The Brew-Hatcher or B & H was an American automobile introduced in January 1904 at the Chicago Automobile Show and manufactured from 1904 until 1905.

Around 1903 William A. Hatcher, one of the founders of and engineers for the Ohio Automobile Company (which later became known as the Packard Motor Car Company) and Francis O. Brew started a component supply company. They launched their first automobile, built from many of their company's components, in January 1904.

1904 Model: A five-passenger, 16 hp tourer, it hailed from Cleveland, Ohio.
16 hp horizontally opposed twin engine and rear-entrance tonneau body.

Specifications:
- Weighs 1,000 lbs, everything on.
- Bevel Gear Drive - Sliding Gear.
•••
▶ [Exercises to complete]:
A: Reproduce everything in the Brew-Hatcher passage from "16 hp horizontally" down to "- Sliding Gear.".
B: Answer these questions from the Brew-Hatcher passage:
(i) At what event was the car introduced in January 1904?
(ii) What type of engine did the 1904 model have?
(iii) How much does the car weigh according to the specifications?
C: Carry the Brew-Hatcher passage on from its final line.
The items that follow are not needed for anything here.

▶ [Dataset content]:
•••
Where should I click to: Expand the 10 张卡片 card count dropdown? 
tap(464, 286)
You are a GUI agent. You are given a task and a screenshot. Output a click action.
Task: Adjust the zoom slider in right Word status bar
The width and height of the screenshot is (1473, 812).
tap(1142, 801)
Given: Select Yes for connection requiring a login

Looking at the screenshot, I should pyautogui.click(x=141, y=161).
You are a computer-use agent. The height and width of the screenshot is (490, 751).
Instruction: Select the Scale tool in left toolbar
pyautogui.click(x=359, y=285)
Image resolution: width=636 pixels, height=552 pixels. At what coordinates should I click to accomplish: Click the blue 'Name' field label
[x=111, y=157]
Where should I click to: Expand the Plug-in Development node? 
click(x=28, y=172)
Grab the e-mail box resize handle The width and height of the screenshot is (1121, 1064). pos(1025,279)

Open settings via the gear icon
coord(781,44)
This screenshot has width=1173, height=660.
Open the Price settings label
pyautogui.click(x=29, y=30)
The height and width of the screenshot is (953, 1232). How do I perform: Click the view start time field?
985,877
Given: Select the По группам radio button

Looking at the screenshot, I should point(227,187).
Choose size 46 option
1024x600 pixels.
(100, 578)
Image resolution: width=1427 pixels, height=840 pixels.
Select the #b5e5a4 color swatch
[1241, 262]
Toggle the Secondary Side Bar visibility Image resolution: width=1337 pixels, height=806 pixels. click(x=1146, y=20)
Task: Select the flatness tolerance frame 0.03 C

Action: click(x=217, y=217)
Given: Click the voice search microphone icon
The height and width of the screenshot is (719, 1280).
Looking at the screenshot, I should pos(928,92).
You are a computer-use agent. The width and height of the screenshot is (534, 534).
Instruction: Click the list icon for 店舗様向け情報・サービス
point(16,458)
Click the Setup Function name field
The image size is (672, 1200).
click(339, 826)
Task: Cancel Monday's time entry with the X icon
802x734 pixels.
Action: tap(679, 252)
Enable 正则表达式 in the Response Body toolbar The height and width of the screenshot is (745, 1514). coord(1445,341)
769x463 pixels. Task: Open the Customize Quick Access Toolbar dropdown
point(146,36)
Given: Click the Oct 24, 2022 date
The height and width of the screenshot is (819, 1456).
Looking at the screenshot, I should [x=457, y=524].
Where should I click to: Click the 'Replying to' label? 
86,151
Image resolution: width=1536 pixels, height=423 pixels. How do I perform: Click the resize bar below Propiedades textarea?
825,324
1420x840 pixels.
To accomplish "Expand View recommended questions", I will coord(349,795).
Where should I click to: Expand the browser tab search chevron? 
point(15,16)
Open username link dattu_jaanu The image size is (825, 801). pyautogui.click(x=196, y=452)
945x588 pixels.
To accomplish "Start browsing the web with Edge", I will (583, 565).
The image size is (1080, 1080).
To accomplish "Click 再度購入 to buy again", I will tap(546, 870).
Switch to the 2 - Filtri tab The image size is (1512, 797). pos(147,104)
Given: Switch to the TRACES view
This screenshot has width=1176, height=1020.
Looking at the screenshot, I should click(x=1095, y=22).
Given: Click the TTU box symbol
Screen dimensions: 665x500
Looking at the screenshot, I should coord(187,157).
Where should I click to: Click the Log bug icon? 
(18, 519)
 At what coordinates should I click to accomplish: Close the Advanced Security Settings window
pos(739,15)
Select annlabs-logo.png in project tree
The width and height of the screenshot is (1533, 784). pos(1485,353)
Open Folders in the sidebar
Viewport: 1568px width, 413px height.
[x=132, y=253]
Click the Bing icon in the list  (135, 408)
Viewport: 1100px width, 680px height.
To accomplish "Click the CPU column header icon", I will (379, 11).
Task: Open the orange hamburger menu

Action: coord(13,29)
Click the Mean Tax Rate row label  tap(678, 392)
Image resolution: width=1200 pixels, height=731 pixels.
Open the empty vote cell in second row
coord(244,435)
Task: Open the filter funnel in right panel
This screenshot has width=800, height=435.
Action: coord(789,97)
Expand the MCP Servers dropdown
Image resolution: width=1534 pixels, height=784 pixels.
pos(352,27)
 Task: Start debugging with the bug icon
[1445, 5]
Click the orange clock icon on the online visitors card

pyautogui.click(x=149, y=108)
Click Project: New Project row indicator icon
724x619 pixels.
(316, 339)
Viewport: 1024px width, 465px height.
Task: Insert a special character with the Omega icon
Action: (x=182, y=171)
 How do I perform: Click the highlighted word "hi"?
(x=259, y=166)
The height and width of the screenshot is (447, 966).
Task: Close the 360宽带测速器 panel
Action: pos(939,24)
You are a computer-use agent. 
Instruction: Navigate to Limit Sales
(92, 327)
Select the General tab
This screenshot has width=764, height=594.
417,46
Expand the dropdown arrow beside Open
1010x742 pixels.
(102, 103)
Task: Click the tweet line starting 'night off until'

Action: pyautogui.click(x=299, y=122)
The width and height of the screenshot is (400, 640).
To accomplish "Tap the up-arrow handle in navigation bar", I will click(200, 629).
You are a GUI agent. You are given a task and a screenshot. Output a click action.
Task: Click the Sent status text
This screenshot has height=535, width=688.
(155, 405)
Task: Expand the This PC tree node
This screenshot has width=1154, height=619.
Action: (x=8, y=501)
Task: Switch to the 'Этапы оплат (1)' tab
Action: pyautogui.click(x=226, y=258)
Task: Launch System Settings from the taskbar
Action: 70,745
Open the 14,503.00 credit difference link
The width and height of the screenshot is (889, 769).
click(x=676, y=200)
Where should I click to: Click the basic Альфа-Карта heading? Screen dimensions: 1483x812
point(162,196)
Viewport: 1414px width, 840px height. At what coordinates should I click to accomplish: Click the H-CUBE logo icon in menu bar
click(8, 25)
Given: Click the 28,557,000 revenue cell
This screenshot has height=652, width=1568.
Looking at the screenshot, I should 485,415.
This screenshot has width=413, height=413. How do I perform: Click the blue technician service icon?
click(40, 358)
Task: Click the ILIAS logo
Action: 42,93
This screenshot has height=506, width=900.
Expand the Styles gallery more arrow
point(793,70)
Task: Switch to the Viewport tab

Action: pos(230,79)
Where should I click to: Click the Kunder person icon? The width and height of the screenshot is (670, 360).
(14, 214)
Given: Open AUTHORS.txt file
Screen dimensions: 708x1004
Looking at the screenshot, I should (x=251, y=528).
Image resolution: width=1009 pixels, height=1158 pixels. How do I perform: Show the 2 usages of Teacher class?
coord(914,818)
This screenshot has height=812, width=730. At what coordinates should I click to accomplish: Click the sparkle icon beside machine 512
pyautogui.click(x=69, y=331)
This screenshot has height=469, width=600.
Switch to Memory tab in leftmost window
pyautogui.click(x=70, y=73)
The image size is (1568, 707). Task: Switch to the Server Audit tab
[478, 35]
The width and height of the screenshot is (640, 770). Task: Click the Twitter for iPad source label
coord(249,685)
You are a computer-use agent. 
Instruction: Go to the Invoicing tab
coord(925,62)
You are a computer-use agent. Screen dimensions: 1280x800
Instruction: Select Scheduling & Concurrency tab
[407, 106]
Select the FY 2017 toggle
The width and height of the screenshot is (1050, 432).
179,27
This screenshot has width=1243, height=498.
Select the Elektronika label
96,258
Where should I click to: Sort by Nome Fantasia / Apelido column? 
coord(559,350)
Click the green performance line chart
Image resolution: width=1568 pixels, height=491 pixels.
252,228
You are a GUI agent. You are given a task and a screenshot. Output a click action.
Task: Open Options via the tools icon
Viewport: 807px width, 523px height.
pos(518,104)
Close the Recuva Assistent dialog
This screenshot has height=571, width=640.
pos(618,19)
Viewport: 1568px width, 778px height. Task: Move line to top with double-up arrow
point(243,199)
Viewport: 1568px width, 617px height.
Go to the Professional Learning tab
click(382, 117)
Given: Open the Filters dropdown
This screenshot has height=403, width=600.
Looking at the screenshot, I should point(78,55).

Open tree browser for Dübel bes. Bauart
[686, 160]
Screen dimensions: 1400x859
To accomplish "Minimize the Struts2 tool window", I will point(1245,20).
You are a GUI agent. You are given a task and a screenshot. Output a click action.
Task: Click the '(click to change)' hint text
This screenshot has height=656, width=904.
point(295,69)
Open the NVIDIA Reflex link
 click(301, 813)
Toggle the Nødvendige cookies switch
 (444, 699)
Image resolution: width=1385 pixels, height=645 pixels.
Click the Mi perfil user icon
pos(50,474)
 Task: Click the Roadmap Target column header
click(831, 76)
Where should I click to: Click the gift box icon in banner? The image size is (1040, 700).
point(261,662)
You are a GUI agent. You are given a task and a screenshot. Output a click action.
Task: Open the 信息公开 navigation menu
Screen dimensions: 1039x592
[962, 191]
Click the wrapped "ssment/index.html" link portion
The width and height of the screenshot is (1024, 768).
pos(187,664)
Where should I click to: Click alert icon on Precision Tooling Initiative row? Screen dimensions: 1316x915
•••
▶ [Answers for this exercise]:
A:
16 hp horizontally opposed twin engine and rear-entrance tonneau body.

Specifications:
- Weighs 1,000 lbs, everything on.
- Bevel Gear Drive - Sliding Gear.

B:
(i) The Chicago Automobile Show.
(ii) A 16 hp horizontally opposed twin engine.
(iii) 1,000 lbs, everything on.

C:
- Three speeds forward and reverse.
- Direct drive on high speed.
- Wheel base, 83 1/2" inches.
- Two sets Brakes, double acting.
- Heavy cylinder Double Tube, 30x3 1/2 inch Tires.
- Foot Control.
- Irreversible Steering Wheel."
Price: $1,750

1905 Model: The same model was offered, but on a longer wheelbase, which allowed for a side-entrance tonneau, and there was also an 18/24 hp 4-cylinder tourer.

Car manufacture ended in Fall 1905 when Brew retired to join the Internal Revenue Service.